On citera par la suite les meuniers suivants au moulin :

Nicolas Klein de 1785 à 1786.
Jacques Dufren de 1790 à 1797.
Jean Ordener de 1793 à 1794.
Jean Altmayer, époux de Catherine, fille de Jean Folschweiller et de Marguerite Weichers, habitait le moulin à partir de 1793.
Entre temps Jacques né en 1709, frère de Jean, était meunier au moulin de Hallering annexe de Marange/Zondrange depuis 1735 date de son mariage avec Anne Gassner, fille du meunier Alexandre Gassner et de Suzanne Collin de Guinglange.

En 1754 Jacques est revenu dans le pays, ayant pris en gérance le moulin de Bibling, annexe de Merten jusqu'en I763 année de son décès. Son épouse Anne est décédée en I758 à Bibling.

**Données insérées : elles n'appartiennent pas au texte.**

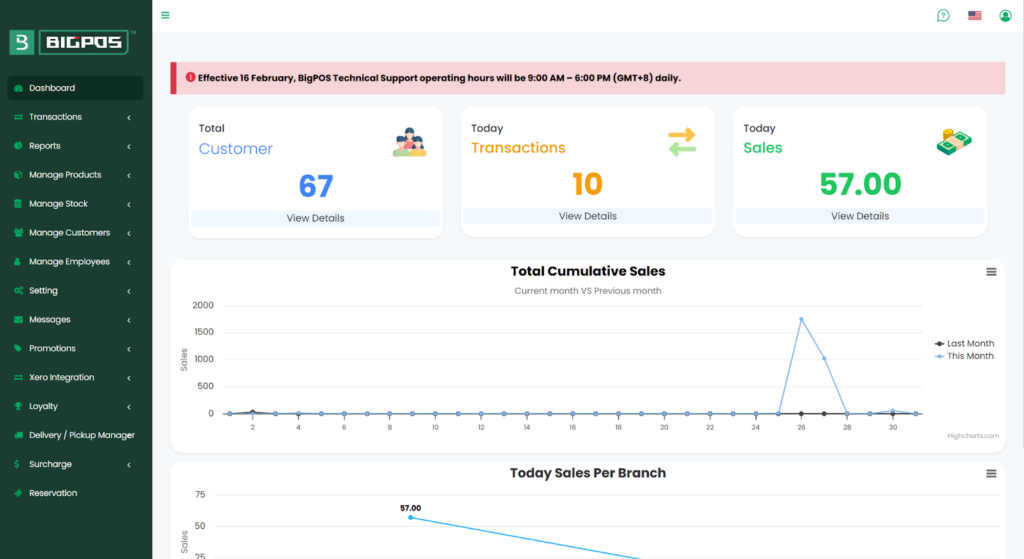Expand the Setting sidebar menu
Image resolution: width=1024 pixels, height=559 pixels.
75,291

Le fils Mathias né en 1749 à Hallering, âgé de 35 ans, épousa Jeanne Humbert de Merten, fille de Jean Humbert et de Anne Kieffer de Kerlingen.
Mathias, prend la gérance du moulin après le décès des parents.

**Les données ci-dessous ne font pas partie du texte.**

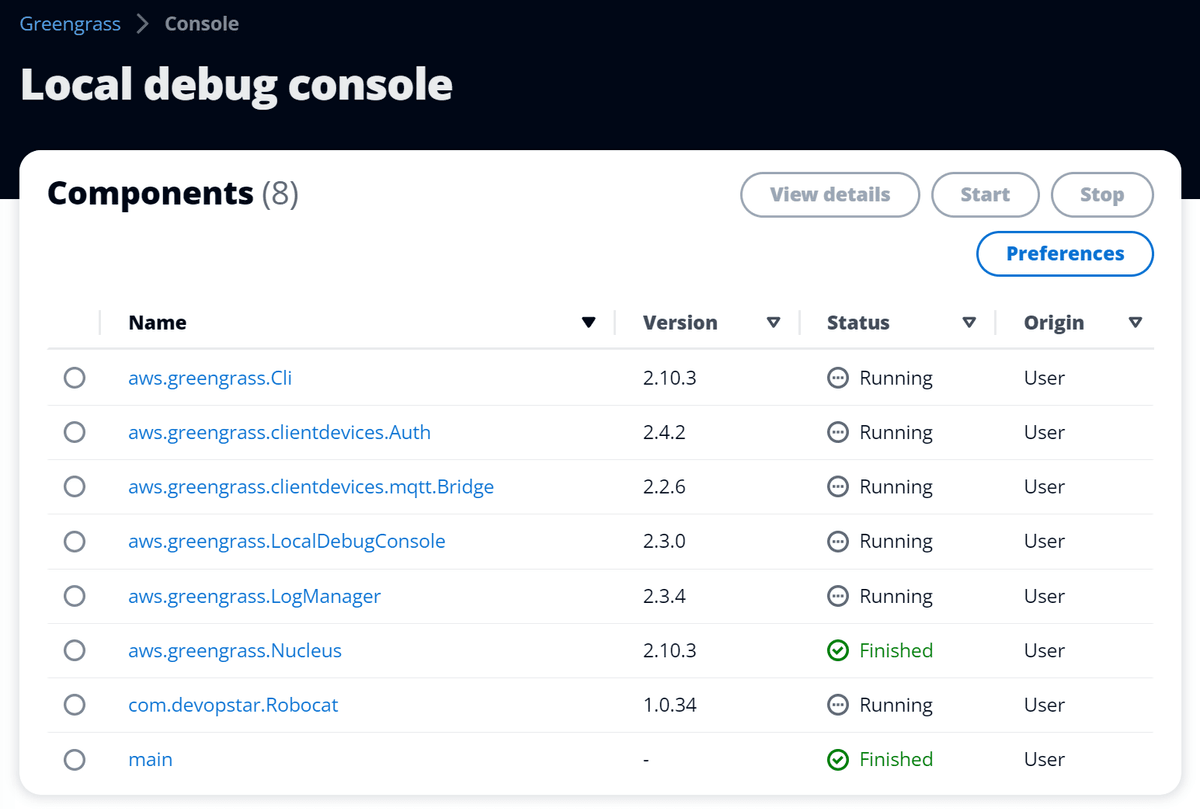Screen dimensions: 1200x809
Task: Navigate back via the Greengrass breadcrumb link
Action: [69, 23]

Pour conclure nous pouvons confirmer que Jean Folschweiller né en I694, est l'ancêtre des Folschweiller de Berviller, de la Sarre et de
la région parisienne, et que Jacques né en 1709 est l'ancêtre des Folschweiller de Merten.

Le moulin de Bibling est resté la propriété des Folschweiller et l'est encore aujourd'hui. Le dernier des meuniers a été Aloyse Folschweiller, lui même fils de meunier, né en 1931.
Ce qui signe la fin des meuniers de ce nom.

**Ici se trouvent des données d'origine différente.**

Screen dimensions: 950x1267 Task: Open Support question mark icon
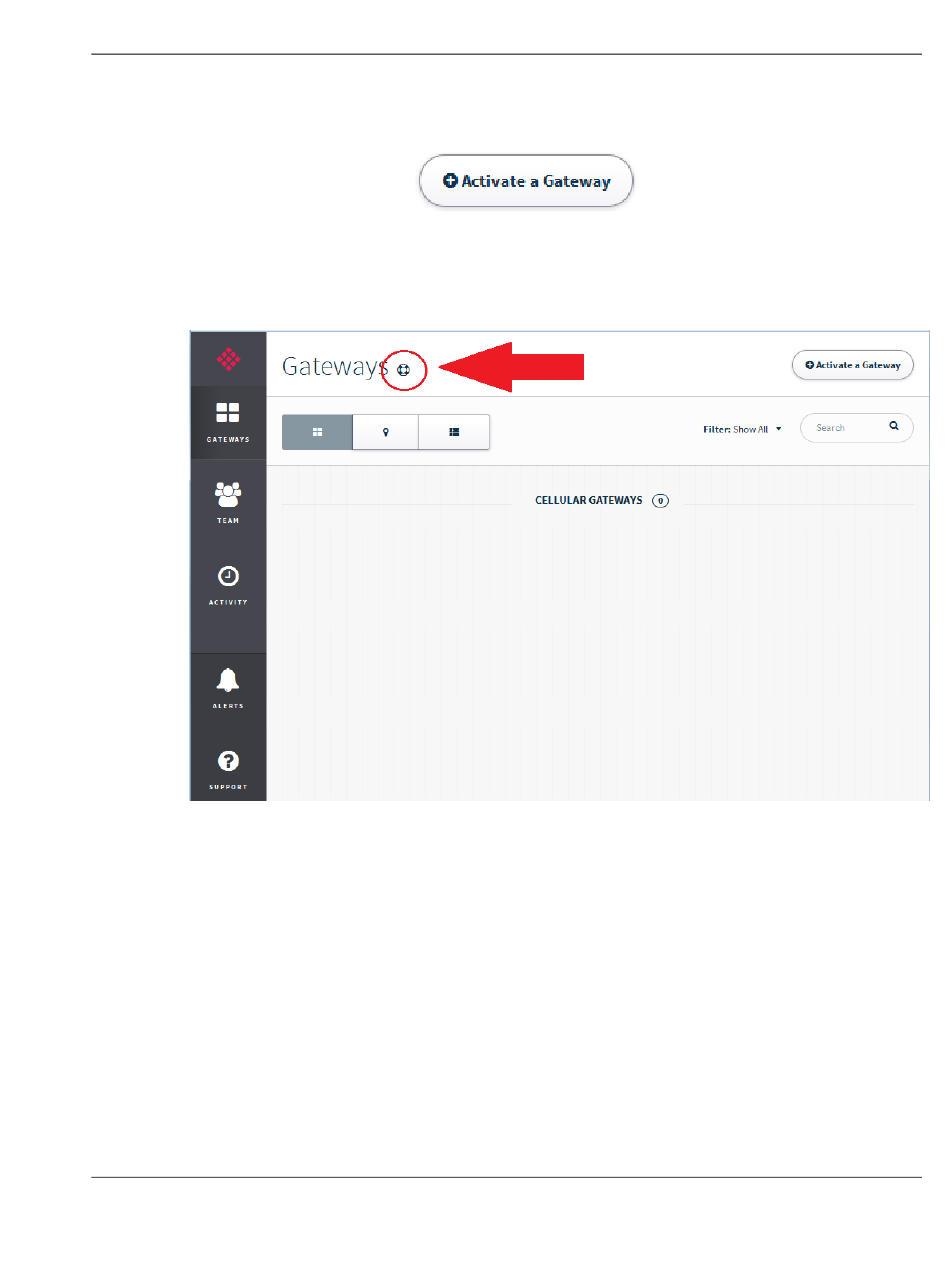(228, 762)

Un acte de vente du moulin de 1842

L'ange du pont

Il y a quelques années, suite à des travaux sur le pont du moulin de Felschling, des ouvriers communaux s'étaient rendu sous celui-ci et y avaient aperçu un ange. Personne ne les ayant pris au sérieux, nul ne s'est intéressé à l'ange et il fut très vite oublié. Au début de l'année, au cours des travaux de pose des canalisations menant à la station d'épuration, des agents de la DDA (Direction départementale de l'agriculture) ont à nouveau remarqué l'ange sous le pont, l'ont photographié et ont envoyé quelques images en mairie. Prévenu, notre correspondant s'est à son tour rendu sous le pont pour observer et photographier l'ange dont tout le monde commençait à parler.
De quel ange s'agit-il donc ? Quand et comment est-il arrivé là ? Dans quel but l'y a-t-on placé ? Un peu d'histoire nous donnera peut-être la réponse à ces questions.
À la fin de la guerre 39-45, au mois de novembre 1944 exactement, le vieux pont voisin du moulin de Felschling avait été dynamité par les Allemands pour ralentir l'avance des chars américains. Pour remédier à la situation, les soldats U.S. ont démantelé les installations extérieures se trouvant autour de la roue à aubes du moulin pour combler le ruisseau et réaliser ainsi un lieu de passage pour leurs énormes chars.
Quelques mois plus tard, pour redonner au ruisseau un cours normal et permettre le passage correct des véhicules, les édiles de la commune ont donc décidé la reconstruction du pont. Les travaux ont été confiés à Messieurs François Zenner et Ernest Molténi. M. Zenner était chargé du transport du matériel et M. Molténi de la réfection du pont. Ce dernier, originaire d'Italie et maçon de son état, a réalisé un pont en béton. En coulant le béton de la culée (côté) droite du pont, il y a incrusté un médaillon en porcelaine de 8 x 5 cm représentant un ange et trois angelots. Dans quel but ? Sans doute pensait-il placer ici un ange gardien du pont pour que, de cette façon, il ne soit plus détruit. Jusqu'à ce jour, l'ange a fait le travail qu'on attendait de lui mais pendant plus de soixante ans personne n'a soupçonné sa présence en ces lieux.